Apesar de minhas origens eu mantinha o mesmo discurso sem fundamento, impreciso e, sinceramente, irritante que a garota. Me lembro dos meus quinze anos quando achava um absurdo o sistema de cotas. Não concordava porque o negro teria exclusividade sobre um branco se ambos podiam estudar e mostrar sua capacidade. Ao ouvi-la, me vi falando: "eu não sou racista, até tenho amigos negros". Defendia a "igualdade" de competição. Me lembro, aos dezessete que eu não gostava (e era não gostar mesmo) de homossexuais. Achava que todos eles iriam para o 'inferno' e pior, que mereciam isso, exceto aqueles que eram da minha família e me davam presentes de vez em quando, esses "iam para o céu" porque eram bons. Me lembro de defender a PL122 quando ela saiu... (preciso de um minuto de silêncio pela minha moral). Me lembro, ouvindo a mim mesma claramente nas palavras da menina, de chamar os beneficiados do bolsa família de "vagabundos" e "preguiçosos". De criticar o auxílio reclusão e de achar que, se uma mulher saísse à rua com uma roupa curta ou decotada ela "estava pedindo" para ser violentada. Me lembro de achar que se uma mulher apanhasse do marido ou do namorado e continuasse com ele, é porque merecia aquilo.

Enquanto ouvia todas essas afirmações eu pensava em quantas vezes falei isso para alguém. Em quantas vezes eu escrevi sobre algum desses assuntos nas redes sociais. Não me lembro de todas as pessoas que me ouviram/leram, mas devo um pedido de desculpas a todas elas. Devo um pedido de desculpas, principalmente porque eu, muitas vezes, me achava a 'fodona' que deixava meu interlocutor em silêncio com meus "argumentos". Que vergonha! Eles só se calaram por preguiça de conversar com a pessoa ignorante e retardada que eu era.

Eu mudei, sim. Eu me informei. Eu pesquisei. Eu estava errada o tempo todo. Meu eu de hoje, embora continue com muitos erros e opiniões questionáveis, não aguentaria cinco minutos de conversa com meu eu de uns cinco anos atrás. Assim como eu não aguentei manter a conversa com a menina que insistia em vomitar sua opinião sobre tudo, sem ninguém ao menos estar pedindo.

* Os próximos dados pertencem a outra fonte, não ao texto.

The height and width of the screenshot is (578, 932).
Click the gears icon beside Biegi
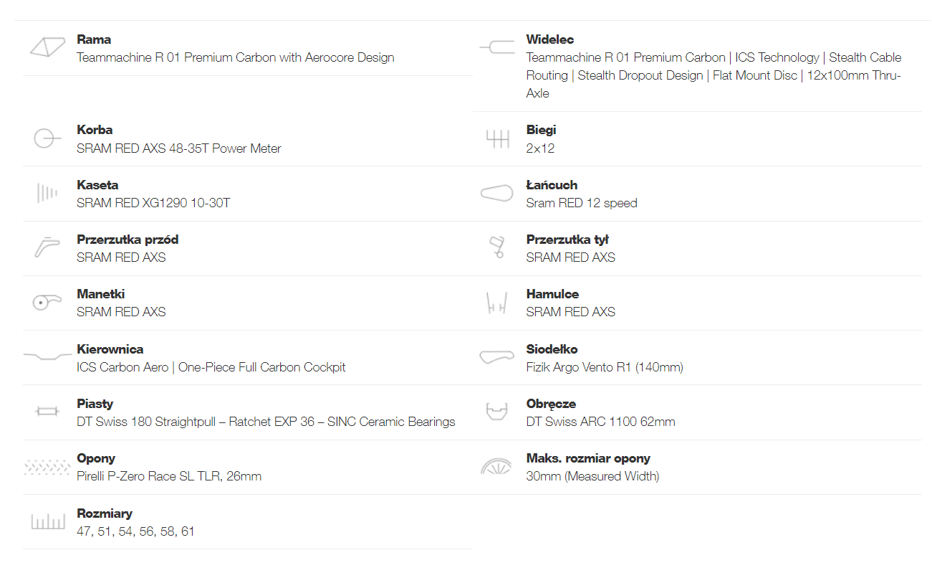pyautogui.click(x=497, y=139)
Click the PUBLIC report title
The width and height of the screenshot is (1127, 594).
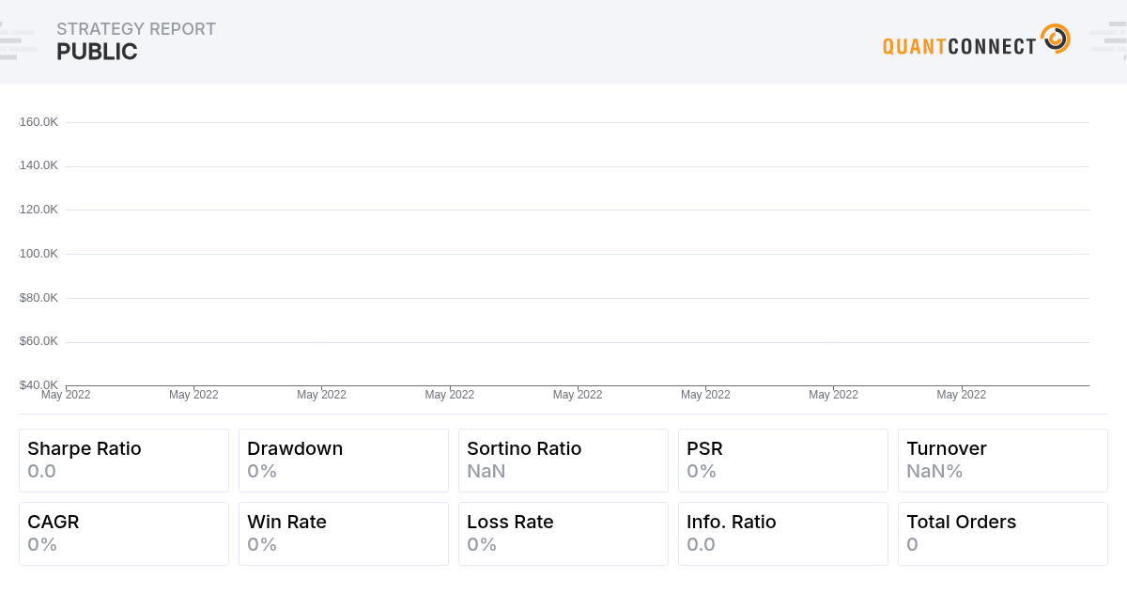[x=97, y=52]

Às vezes é difícil confrontar a nós mesmos. É o confronto mais doloroso que existe. Quebrar conceitos, mudar de opiniões, admitir que estava errado. Ainda estou longe de me olhar no espelho e sentir orgulho, muito longe disso, mas já me sinto melhor em desatar os nós e quebrar os paradigmas que me mantiam na redoma de 'não se pode mudar'. Mudar é preciso e tem que ser constante.